INTERIOR: the original ground–floor plan has been reorganised. The main dining area, formed by the unification of the former rear function room, toilets and the lounge in the south-east corner, includes a bar front and back which appear to be late-C20 replacements. The former lounge has a tile fireplace with timber surround and a plaster ceiling decorated with hops and barley motifs. The separate public bar remains and retains original features including some of the wall bench seating with radiators below (reupholstered), timber wainscoting, the bar front and a decorative ceiling with carved beams. Some of the ground-floor panel doors survive. There are two sets of stairs leading to the first floor, the main set located behind the most easterly entrance door on the north side of the building and a rear stairs at the west end; both are original with painted lattice banisters and mahogany handrails. The first-floor plan is largely unaltered and most of the original three-panel doors, with their door furniture and metal number plates, have been retained. There are also two tiled fireplaces and several inbuilt cupboards. The original kitchen, which serviced the pub, is set at first-floor level and has its original tiled walls with coloured bands at dado level and an original fitted dresser. Adjacent are two larders with tile floors, and a dumb waiter with original hatch and control panel (which survives on all floors).
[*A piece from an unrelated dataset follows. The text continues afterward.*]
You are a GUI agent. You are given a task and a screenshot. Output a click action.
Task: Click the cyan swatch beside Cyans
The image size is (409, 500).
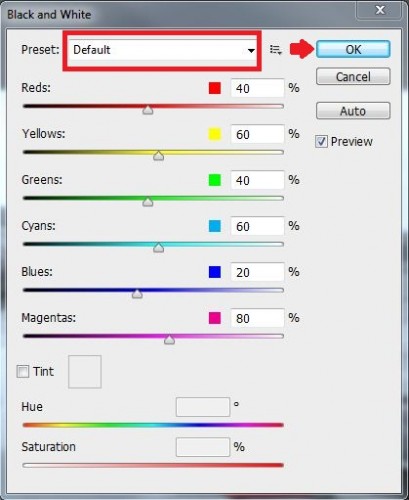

Large numbers of urban public houses had been built in Birmingham throughout the C19, especially following the Beerhouse Act of 1830. Drunkenness and bad behaviour were often claimed as the results and helped to fuel strong campaigns by temperance organisations, including the Salvation Army and many Black Country Nonconformist chapels, which had their own temperance groups.
The general perception that there were too many pubs led to the 1904 Licensing Act which established a fund to compensate landlords whose pubs were closed by the magistrates. A further incentive was the need to ensure that drunkenness did not damage the war effort and in 1916 Lloyd George went so far as to nationalise pubs near to munitions factories around Carlisle.
The reaction to all of this by the brewing industry was to develop the ‘improved’ or ‘reformed’ public house which would attract respectable customers from the growing middle class. Early examples of this type of pub had included the Tabard Inn at Bedford Park in London, but Birmingham was amongst the first areas to pursue this pattern as a matter of policy.
Arthur Chamberlain, the Chairman of the Licensing Justices adopted a practice of ‘fewer and better’, closing inner city pubs and transferring their licenses to new public houses in the suburbs, and the licensing magistrates carefully scrutinised the plans and positioning of these new buildings. Charles Gore, the Bishop of Birmingham, said that ‘the public houses … ought to be on the lines of a German beer garden, where there was no reflection on a man, or his wife and children, if they are seen going in or coming out’. To this end the image of the buildings was often that of a manor house, either medieval, Tudor or Georgian, and the planning included spacious bar rooms, with family or function rooms and restaurants. A garden, with a bowling green and club house, was often included where space allowed. At the centre of the ground floor was a service area, largely surrounded by bar counters, which allowed for efficient working and also the monitoring of customers’ behaviour.
Eventually these requirements of respectability and family spaces flowed back from the suburbs to affect the design of new pubs in town and city centres.
The Wernley was opened in 1934 as a roadside public house, on Wolverhampton Road, a major transport route to the south of Birmingham. It was built for Mitchells and Butlers. In 1936 the Wernley Bowling Club was founded and a bowling green and club house set within the rear garden. During the Second World War, Holy Mass was held here. The footprint of the building has changed very little over the years. The ground-floor is understood to originally have incorporated a long bar which ran the length of the public area, this has been replaced by a smaller bar on the same alignment. Some of the ground-floor internal walls have been removed, most notably the division between the lounge area in the south-west corner and the function room to the rear. The separate bar room at the front of the building survives, with its original bar front. The first floor is used as the manager’s accommodation and the plan is largely unaltered.
The Wernley, Sandwell, is listed at Grade II for the following principal reasons:
* Architectural interest: it is an example of a traditional inter-war roadhouse, which well illustrates the importance and consideration given to the entire, external treatment of a public house;
* Historic interest: it is one of the Mitchells and Butler brewery pubs, who were at the forefront of the reformed public house movement in this area, and their involvement can still be attributed through stone plaques with raised ‘M&B’ lettering located at various entrance points around the building;
*Decorative treatment: the decoration to the principal public bars and rooms demonstrate a good example of the attention given to these spaces and the continuation of the Jacobean-style internally;
* Intactness: despite the inevitable alterations, this sizable building retains original features within both the front of house and service areas;
* Association: the architects Wood, Kendrick and Edwin F. Reynolds are noted Birmingham architects who were responsible for a number of listed public houses in the Black Country;
* Context: although not sufficiently intact to merit listing, the clubhouse, bowling green, boundary wall and sign-post create an unusually intact context, which is a distinguishing feature of the reformed public house movement.